An example of this is the distorted perception of beauty. Dove conducted research which delved into self-esteem, body image, and body confidence. They found that as pressure about beauty increases, the body confidence of a person will decrease. The study revealed that 63% of women believe that social media is influencing today’s definition of beauty.

Among other things, social media venues have become a powerful tool for marketing cosmetics. Studies show that makeup increases people’s perceptions of how likeable a woman is, her competence and her trustworthiness. Even young children have started wearing makeup. A survey done by the Renfrew Center Foundation, a non-profit charitable organization dedicated to advancing the education, prevention, research, advocacy and treatment of eating disorders, found that one in five young girls between the ages of 8 and 18 have worn makeup because they have negative feelings about their bare faces.

“Companies want everybody to just wear makeup and that’s supposed to be the beautiful thing about people,” says Kyara Goodwin, a cyber and information security major at Capitol. “It’s like you can’t be natural. The fact that little kids and middle school kids are acting grown and wearing makeup is really weird.”

Meanwhile, the fashion industry has come under renewed scrutiny concerning its attitude towards body diversity. Historically, tall, ultra-slim models have been the norm, with critics suggesting the industry foists unrealistic concepts of beauty on women and girls. Recently, some have started to challenge the stereotype; in recent weeks, two plus-sized models, Ashley Graham and Iska Lawrence, were featured on major magazine covers.

In Britain, doctors have urged the media to use models with realistic body proportions instead of really thin women who, they believe, are linked to the rise in eating disorders. A report by Vivienne Nathanson of the BMA concluded that the “media can boost the self-esteem where it is providing examples of a different variety of body shapes, roles and routes for achievement for both young men and women.” In the UK, ads have even been pulled from TV because the models used were deemed unhealthily thin.

Abercrombie & Fitch CEO Mike Jeffries came under fire in 2013 after comments surfaced from an interview he did in 2006. In the interview he says that he didn’t want fat or not so cool kids wearing his company’s clothing. Sales went plummeting because of the comments made.

Capitol student Princess Wilson thinks that “the perception of beauty in media is getting better.
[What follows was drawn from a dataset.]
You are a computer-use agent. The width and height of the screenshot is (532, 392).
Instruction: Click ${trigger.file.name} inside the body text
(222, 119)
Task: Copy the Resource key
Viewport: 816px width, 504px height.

We’re being more versatile with what we’re doing. It’s not just this little thin girl that looks she can get knocked down by the wind. It’s varying different shapes and sizes, because like you can look beautiful whatever size you are, but it all depends on how you carry yourself."

Both students agree that obsession with looks, appearance, and fashion can become unhealthy both for individuals and society at large.
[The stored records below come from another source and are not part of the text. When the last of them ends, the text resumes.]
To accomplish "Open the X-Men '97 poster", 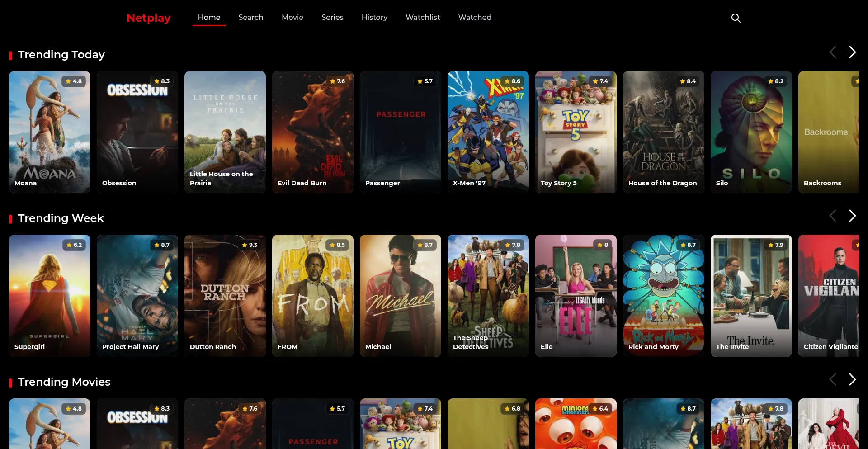I will (x=488, y=132).
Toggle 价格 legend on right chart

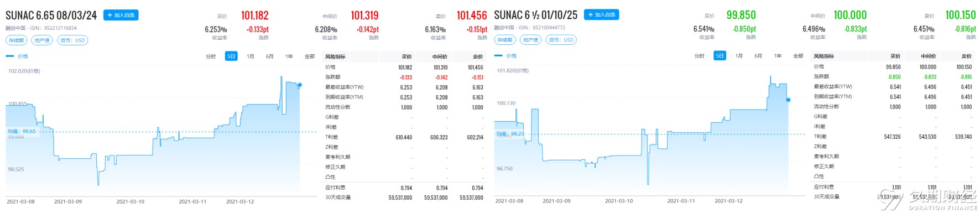[505, 56]
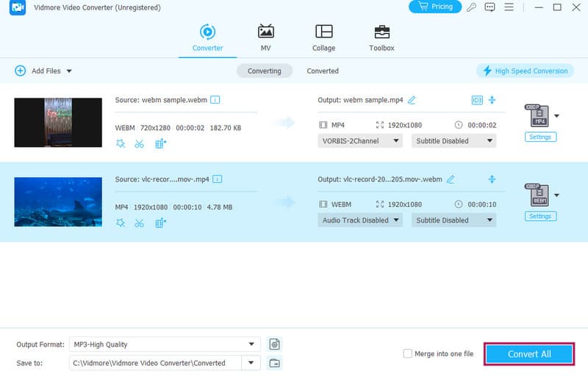The image size is (588, 376).
Task: Click the Pricing button
Action: (x=434, y=7)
"The one thing that really annoys me about the media is the common theme of what people should look like and how things should be. People are afraid to live their own lives. There shouldn’t be something that we have to conform to. It’s kind of really bland in my opinion,” Goodwin said.

According to Kyara, the incessant focus on beauty and fashion distracts people from more pressing issues in our society. “The news tries to make some things seem less important," she says, citing the ongoing controversy over police shootings as an example. "They make it seem like there isn't a serious problem."
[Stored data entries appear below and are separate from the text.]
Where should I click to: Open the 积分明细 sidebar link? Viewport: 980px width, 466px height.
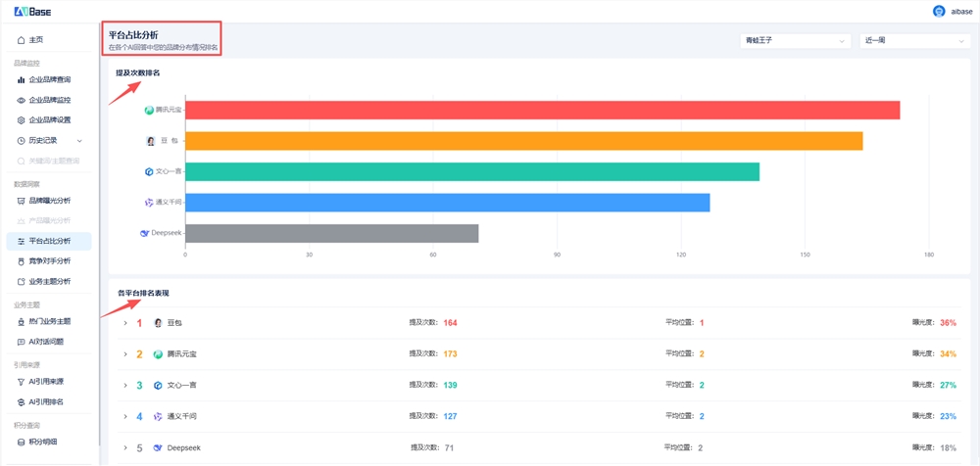tap(43, 443)
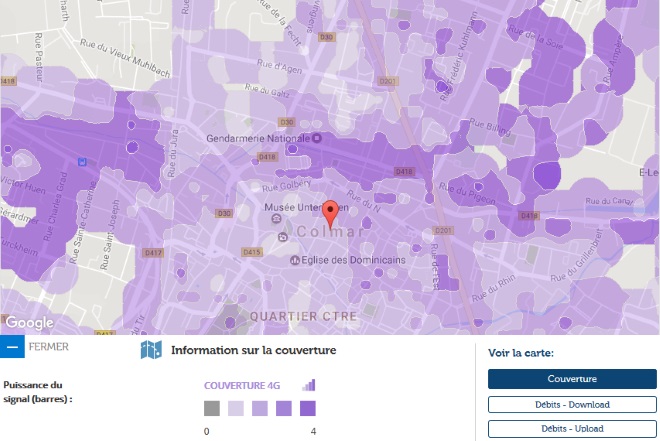
Task: Switch map to Débits - Upload
Action: 572,429
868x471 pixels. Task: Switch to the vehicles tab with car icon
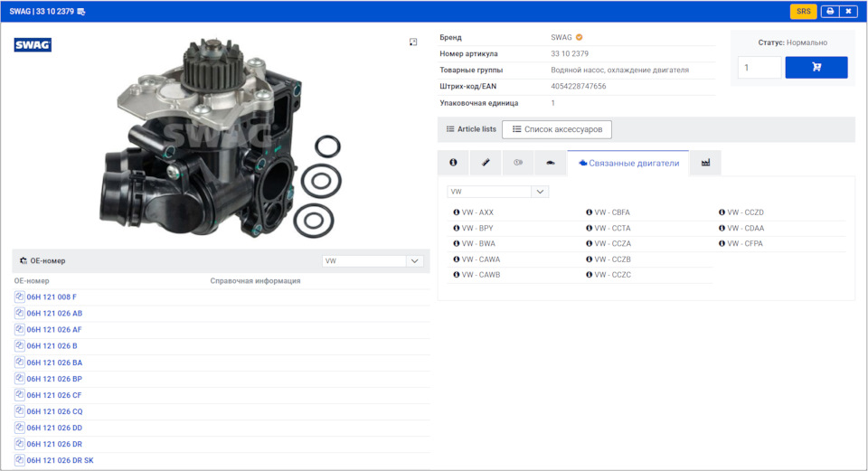click(550, 163)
Meanwhile, Kyara says, “the media blows tiny things out of proportion, like Kim Kardashian getting implants or how she’s lost or gained a lot of weight, things of that nature.”

The students also agree it’s important not to believe everything you hear and read. Stories concerning celebrities are not always accurate and reliable. Claims about products are often misleading, with companies promising effects that the product does not deliver.

“It’s annoying,” Princess says. “I don’t like buying a product that is advertised to do such and such a thing when it actually doesn’t do anything. Like with a lot of the products that are supposed to wash your hair, but a lot of them just make bubbles and clear out the very minimal of what you need to get out of your hair.”

Such practices, of course, predate the social media era. What’s changed, though, is that individuals have more power than ever before to engage in self-branding – posting only things that flatter us in some way, such as pictures that have been taken from the perfect angle, or edited to give us perfect skin.

Social media provides a glimpse into other’s lives – but it’s often a distorted glimpse, showing only the good things that have happened to them, or even things that did not happen at all.

When it all gets too much, some choose to unplug, taking extended breaks from Facebook and other social media outlets, or staying off of them altogether.

“Sometimes I log out of all social media and I just keep to myself. There are so many negative things on social media and things that I just don’t want to see. It’s not like I can just unfriend everyone for what they post, so I just deactivate my account for a while,” Kyara says.